Given passage>
The Bethlehem Area Vocational-Technical School is a career and technical school located in Bethlehem, Pennsylvania in the Lehigh Valley region of eastern Pennsylvania. The school was founded in 1965 when Bethlehem Area School District, Northampton Area School District, and Saucon Valley School District combined resources to form one vocational-technical school for its students to attend.

As of the 2023-24 school year, the school had 12 students and 37.5 classroom teachers on an FTE basis for a student–teacher ratio of 0.32, according to National Center for Education Statistics data.

==History==
===20th century===
The beginning of vocational education in the Bethlehem area began in 1918 when the Vocational Shop Program was started and located on East Fourth Street, where the South Side Boy's Club is now housed. From 1919 to 1934, a program named the Trade School was housed on Fourth Street in Bethlehem's Excelsior Building.

Problem statement>
Decide whether each statement below agrees with the passage on the Bethlehem Area Vocational-Technical School, answering yes or no and quoting the deciding words of the passage.
1. The school was formed when three school districts combined resources.
2. The Vocational Shop Program was started in 1934.
3. The Trade School was housed in the Excelsior Building.

Extracted data>

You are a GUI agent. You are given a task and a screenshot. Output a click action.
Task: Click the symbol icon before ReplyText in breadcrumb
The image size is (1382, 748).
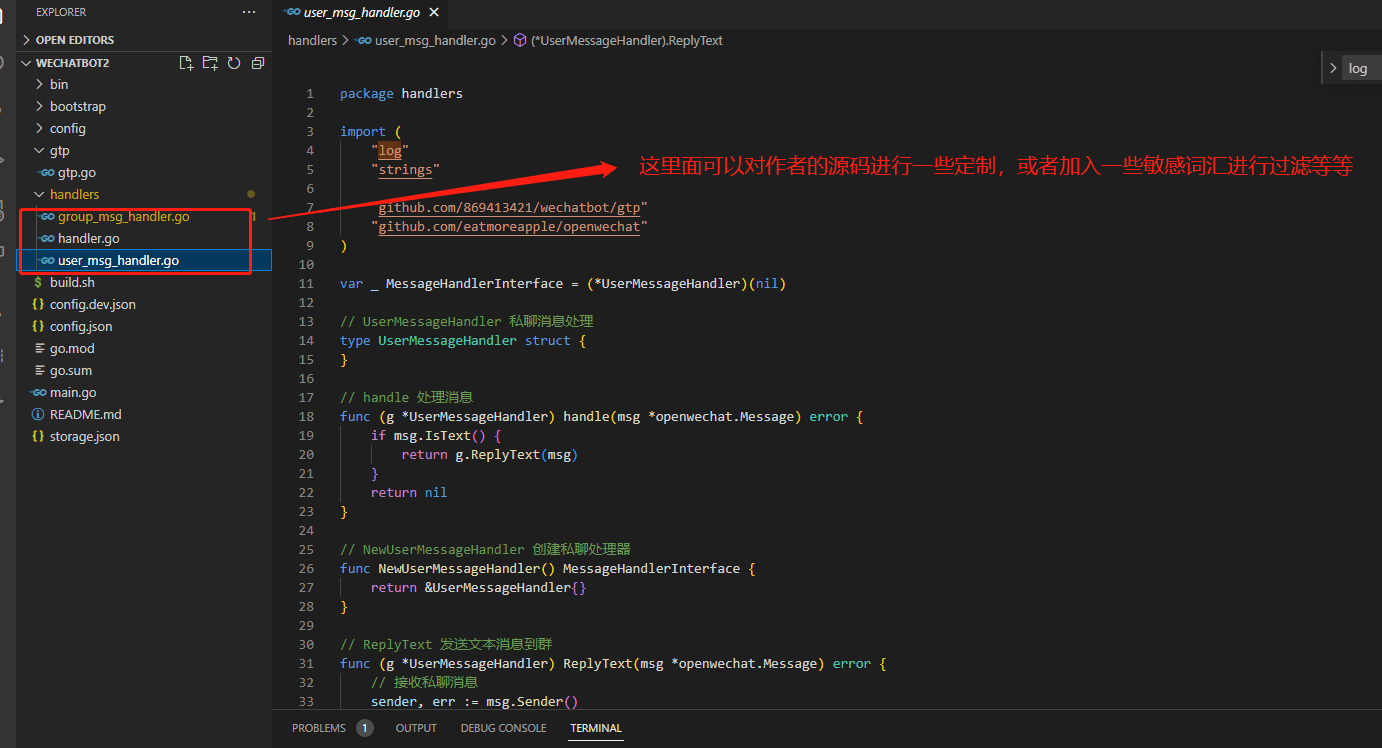point(519,41)
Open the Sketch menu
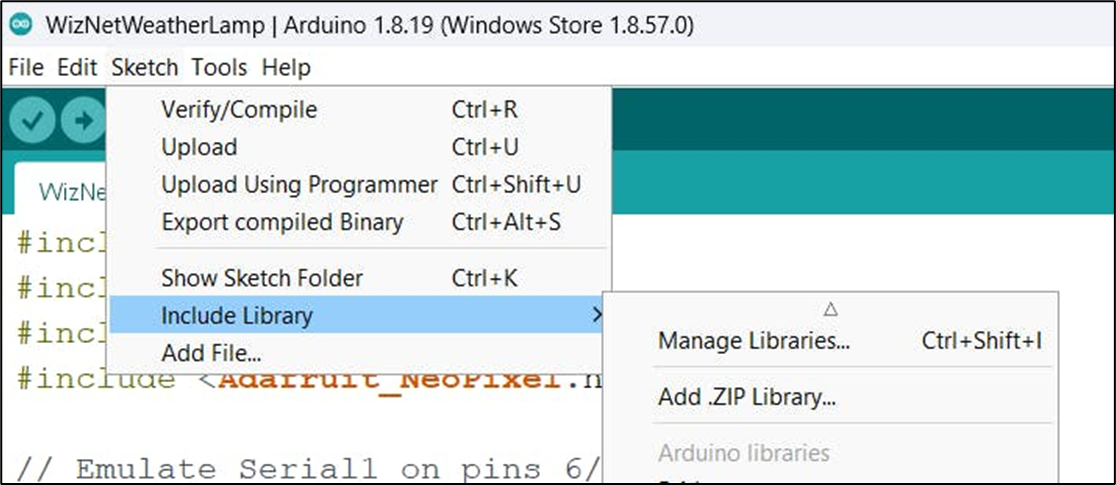 [x=144, y=68]
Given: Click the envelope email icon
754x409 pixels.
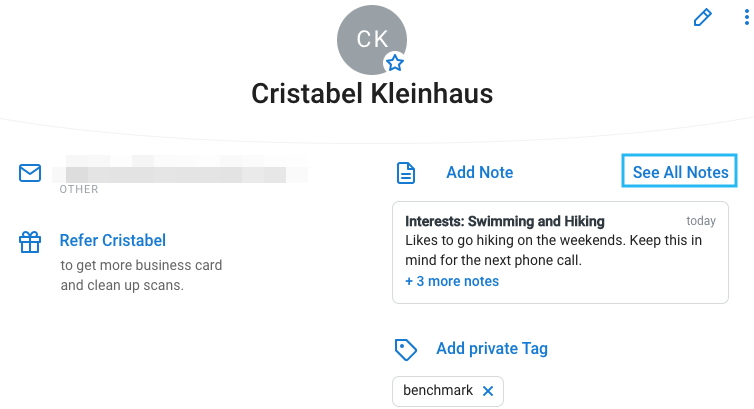Looking at the screenshot, I should click(30, 173).
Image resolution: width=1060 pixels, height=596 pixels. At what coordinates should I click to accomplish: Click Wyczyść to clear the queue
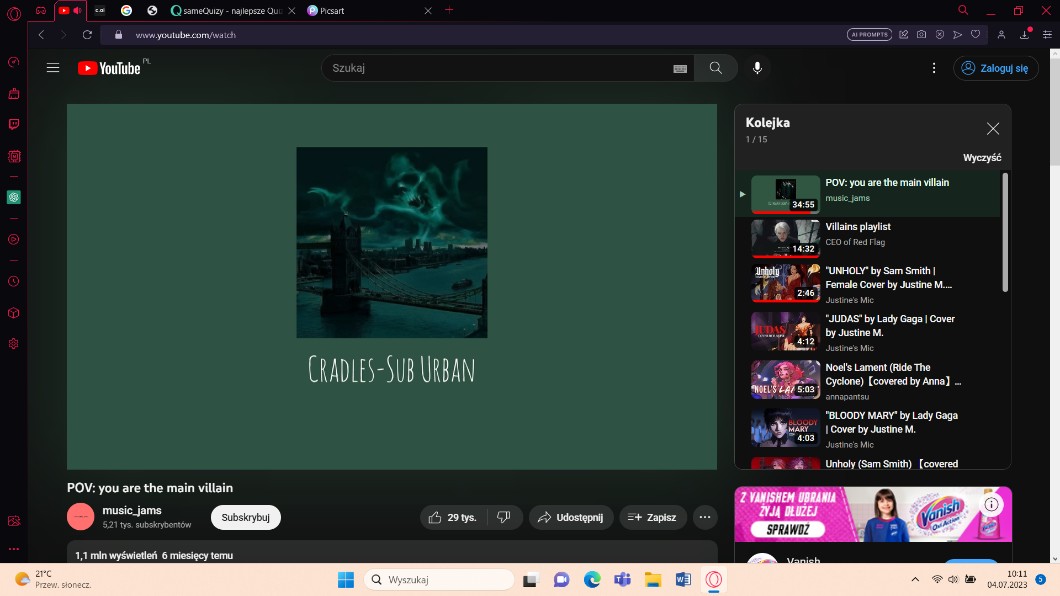point(981,158)
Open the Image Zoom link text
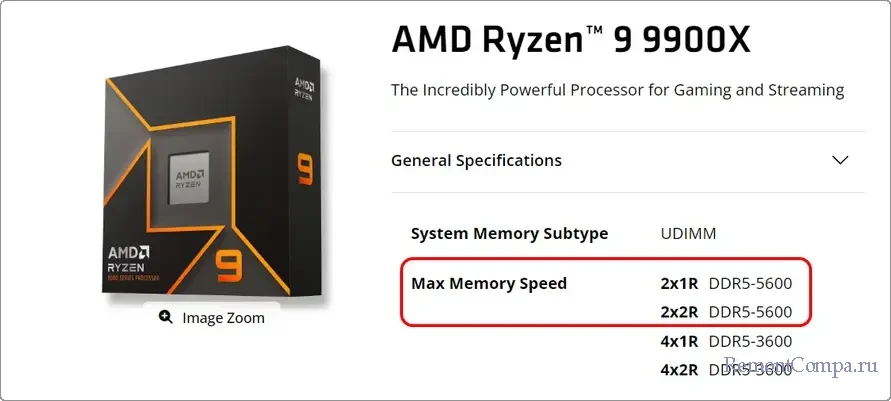 point(223,318)
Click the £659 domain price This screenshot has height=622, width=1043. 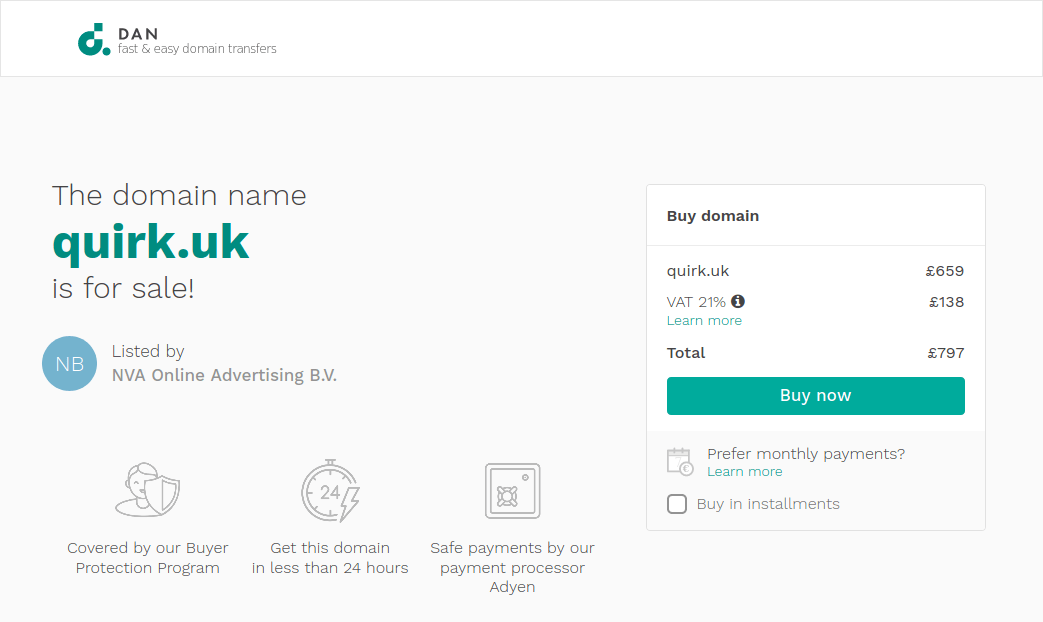946,270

Answer for this exercise>
1. Yes: "Bethlehem Area School District, Northampton Area School District, and Saucon Valley School District combined resources to form one vocational-technical school"
2. No: "began in 1918 when the Vocational Shop Program was started"
3. Yes: "a program named the Trade School was housed on Fourth Street in Bethlehem's Excelsior Building"